The exercise:
Copy everything from the start of the rows down to the line containing "Looking at the screenshot, I should (118, 104).", replacing "Focus" with "Inbox" and keeping everything else the same. Leave the pictures out of your answer.

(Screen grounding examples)

---

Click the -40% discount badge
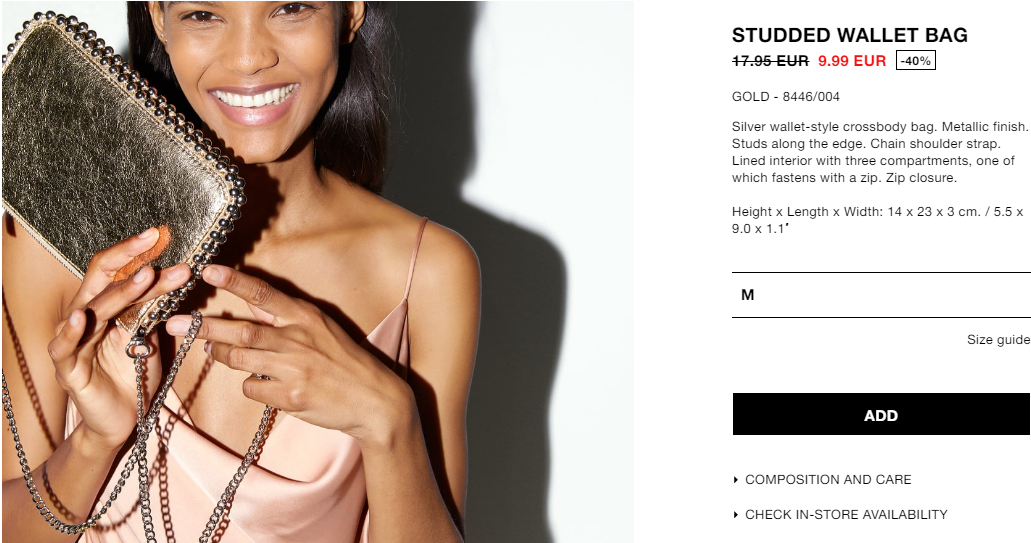This screenshot has height=543, width=1031. pyautogui.click(x=915, y=61)
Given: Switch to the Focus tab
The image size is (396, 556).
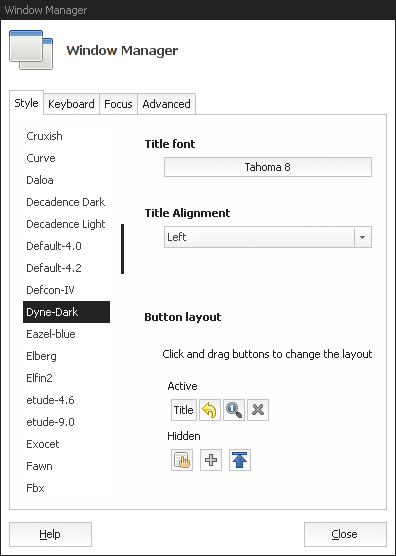Looking at the screenshot, I should (118, 104).
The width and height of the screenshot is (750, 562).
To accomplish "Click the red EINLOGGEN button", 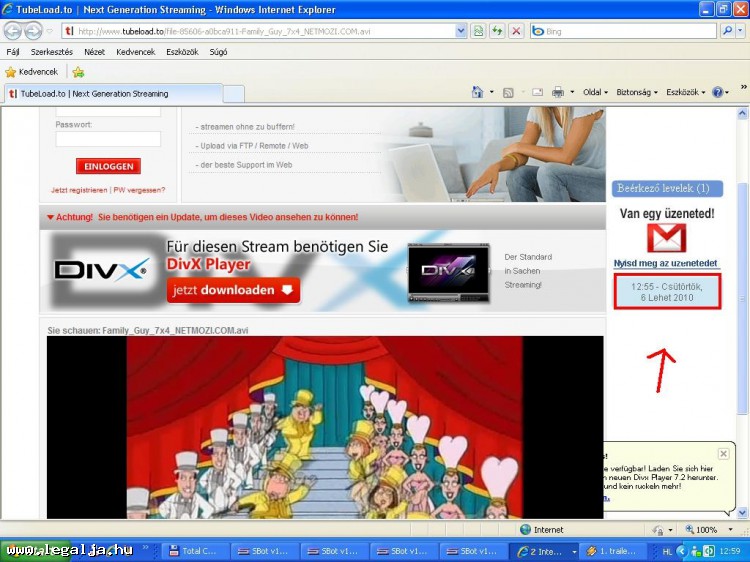I will tap(108, 166).
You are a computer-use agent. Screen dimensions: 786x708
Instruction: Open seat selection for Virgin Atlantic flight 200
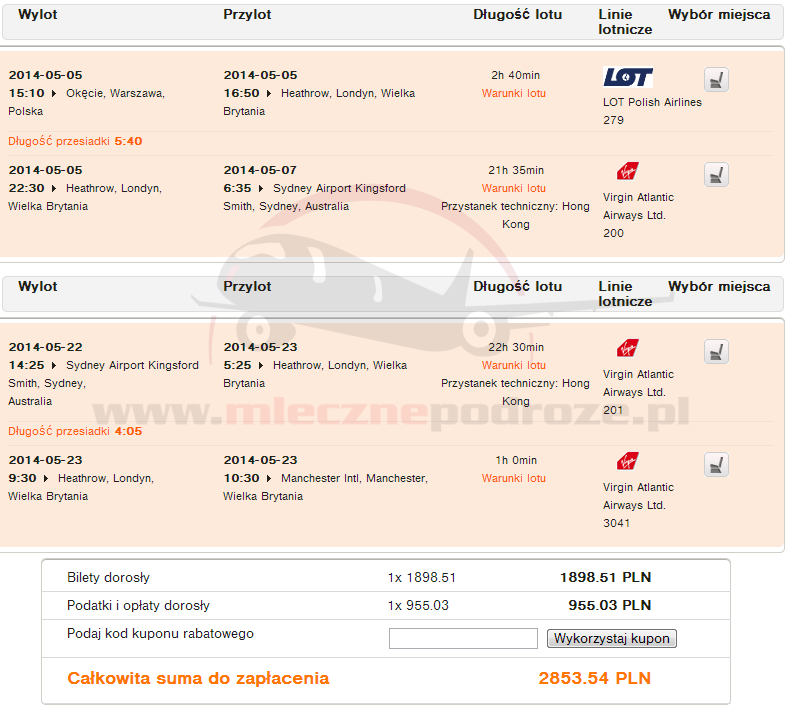715,175
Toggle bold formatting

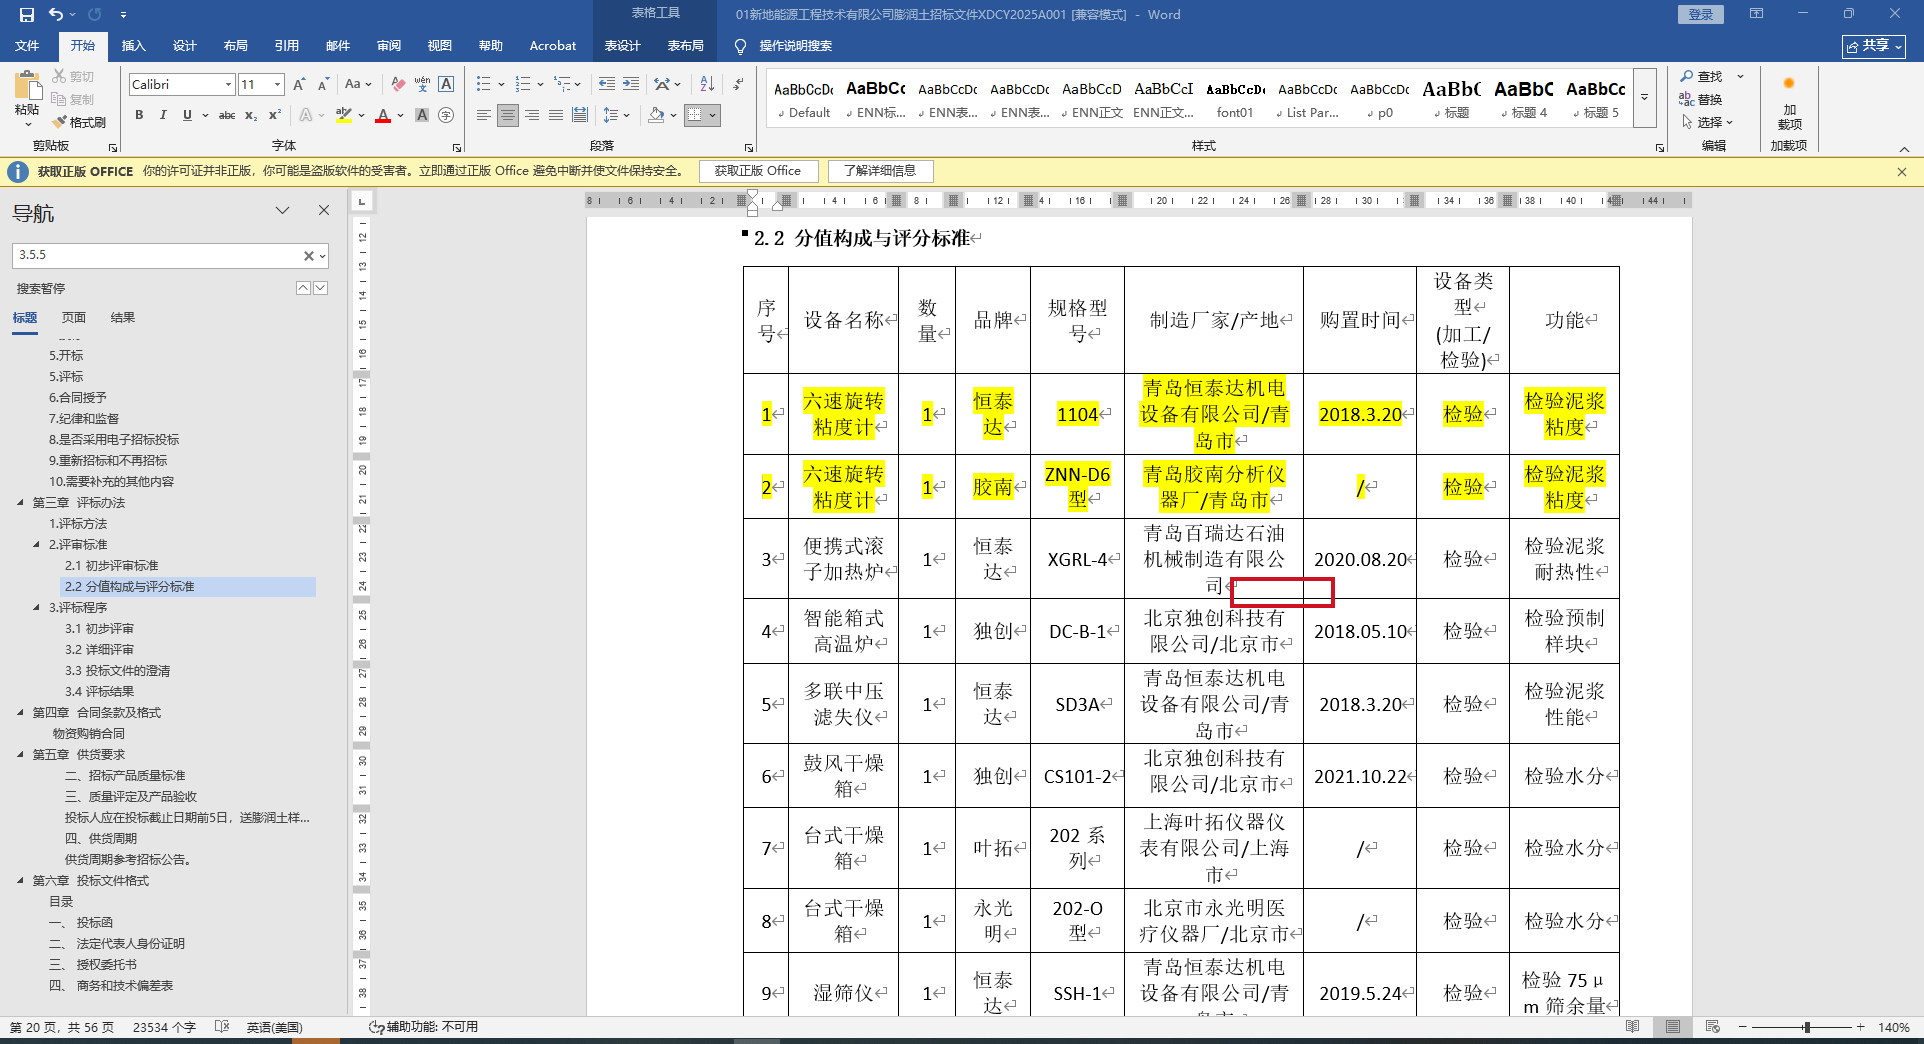139,116
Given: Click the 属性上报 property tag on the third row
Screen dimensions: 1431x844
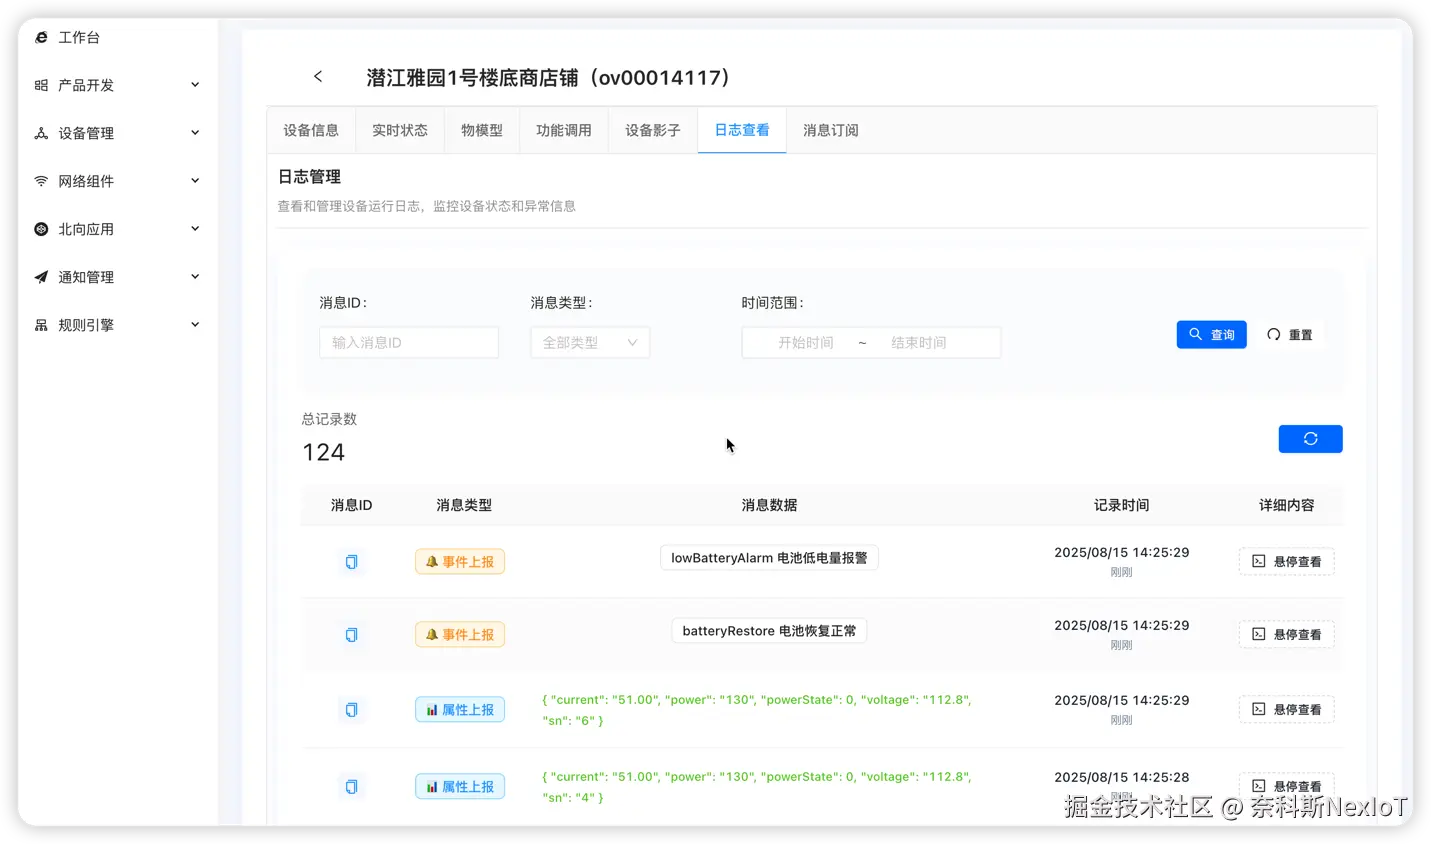Looking at the screenshot, I should point(459,709).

---

Reply to the task:
Click the -40% discount badge
This screenshot has height=543, width=1031. pyautogui.click(x=915, y=61)
Given: Switch to the Inbox tab
The image size is (396, 556).
Looking at the screenshot, I should (118, 104).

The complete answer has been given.